Pese al aspecto paradisíaco del paraje, no están muy decididos a demorarse. Nada como las Dos Tierras. De modo que cargan ya en los barcos árboles de incienso, cuyas raíces envuelven en esteras. Algunos especialistas han verificado que los árboles estén vivos. Se decidió hacer el viaje para llevarlos a Karnak. La reina-faraón no toleraría un fracaso. Y no son los únicos productos que cargará la expedición; hay también maderas preciosas, oro, marfil, aromas, incienso, pieles de panteras, así como animales vivos, como babuinos y otros monos. La carga se efectúa ante la mirada bonachona de los puntúas.
El viaje de regreso será tan fácil como el de ida, pues la reina-faraón sigue ejerciendo su protección mágica con la misma eficacia. En cuanto los navíos están a la vista de Tebas se avisa a la población: ¡llegan las maravillas de Punt! Dos dignatarios de Punt realizan el viaje, y se prosternan ante Hatshepsut. Los puntitas, muy impresionados, contemplan con respeto a esa mujer en quien se ha encamado la divinidad y cuyo renombre llega al círculo del cielo.
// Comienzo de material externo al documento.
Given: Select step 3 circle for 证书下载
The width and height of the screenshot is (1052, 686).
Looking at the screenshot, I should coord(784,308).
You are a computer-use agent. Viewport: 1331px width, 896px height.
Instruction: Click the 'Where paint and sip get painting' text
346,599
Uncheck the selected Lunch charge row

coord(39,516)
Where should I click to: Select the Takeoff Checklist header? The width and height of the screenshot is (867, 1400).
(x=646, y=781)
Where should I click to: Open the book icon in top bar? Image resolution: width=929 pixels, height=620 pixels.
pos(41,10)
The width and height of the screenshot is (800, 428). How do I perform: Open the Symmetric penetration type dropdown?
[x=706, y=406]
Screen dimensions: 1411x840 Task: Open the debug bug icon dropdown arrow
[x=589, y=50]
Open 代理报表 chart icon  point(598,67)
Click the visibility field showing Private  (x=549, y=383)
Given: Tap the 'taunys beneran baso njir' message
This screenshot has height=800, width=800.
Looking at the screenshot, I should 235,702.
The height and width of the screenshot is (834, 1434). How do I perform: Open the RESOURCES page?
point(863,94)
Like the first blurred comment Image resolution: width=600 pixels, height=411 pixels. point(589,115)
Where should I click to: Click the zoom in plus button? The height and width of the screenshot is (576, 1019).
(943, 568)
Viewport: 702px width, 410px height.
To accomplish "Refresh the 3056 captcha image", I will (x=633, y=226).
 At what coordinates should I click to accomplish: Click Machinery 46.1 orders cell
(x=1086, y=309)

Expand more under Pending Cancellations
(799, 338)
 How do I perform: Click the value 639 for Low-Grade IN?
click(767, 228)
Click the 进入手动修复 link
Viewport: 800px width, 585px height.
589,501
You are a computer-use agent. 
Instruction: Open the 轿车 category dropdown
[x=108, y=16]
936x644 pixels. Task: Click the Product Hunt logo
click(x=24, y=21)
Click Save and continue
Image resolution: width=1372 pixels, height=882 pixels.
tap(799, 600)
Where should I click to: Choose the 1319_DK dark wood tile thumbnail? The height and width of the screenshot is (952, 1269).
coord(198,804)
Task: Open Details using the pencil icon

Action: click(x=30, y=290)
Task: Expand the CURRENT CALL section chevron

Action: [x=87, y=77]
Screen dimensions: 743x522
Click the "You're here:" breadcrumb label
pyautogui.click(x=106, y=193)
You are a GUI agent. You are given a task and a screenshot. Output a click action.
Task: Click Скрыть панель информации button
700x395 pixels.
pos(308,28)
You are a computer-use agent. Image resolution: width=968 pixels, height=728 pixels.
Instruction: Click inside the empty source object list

Con sumo cuidado trasladan los árboles de incienso hasta los jardines del templo donde la reina-faraón, vistiendo un traje de ceremonia, con el cetro y la maza en las manos, presenta a Amón las riquezas procedentes del país de las maravillas. La propia Hatshepsut plantará esos árboles, que producirán tanto incienso que el cielo y la tierra quedarán inundados. Después de medir el incienso fresco en presencia del dios Thot, garante de la exactitud de la balanza, Hatshepsut pesa el electrón en presencia de otros testigos divinos. Demuestra así que las materias más ricas y más preciosas no se destinan a los humanos sino a las divinidades, de modo que sus templos sean perpetuamente embellecidos.
El olor del incienso impregna todo el cuerpo de la reina, que exhala así el olor del rocío divino. La piel de Hatshepsut se tiñe de oro, se asemeja a las estrellas que adornan el techo de la sala de festejos. Con sus propias manos fabrica las esencias perfumadas que le servirán para embellecerse; su cuerpo entero brilla como el oro que constituye la carne inmortal de los dioses. ¡El perfume de Su Majestad llegará hasta el país de Punt!
Lejano aún, el último viaje permitirá al espíritu de la reina-faraón reunirse con los reyes de Egipto en la luz del sol y de las estrellas; no obstante, ya conoce el texto que hará grabar en la cara interior de la cubierta de su sarcófago; «Oh Madre Cielo (Nut), extiéndete sobre mí, colócame entre los astros imperecederos que están en ti, ¡qué yo no muera!». Plegaria que se reveló eficaz, puesto que Hatshepsut, perpetuada por su obra, permaneció efectivamente viva.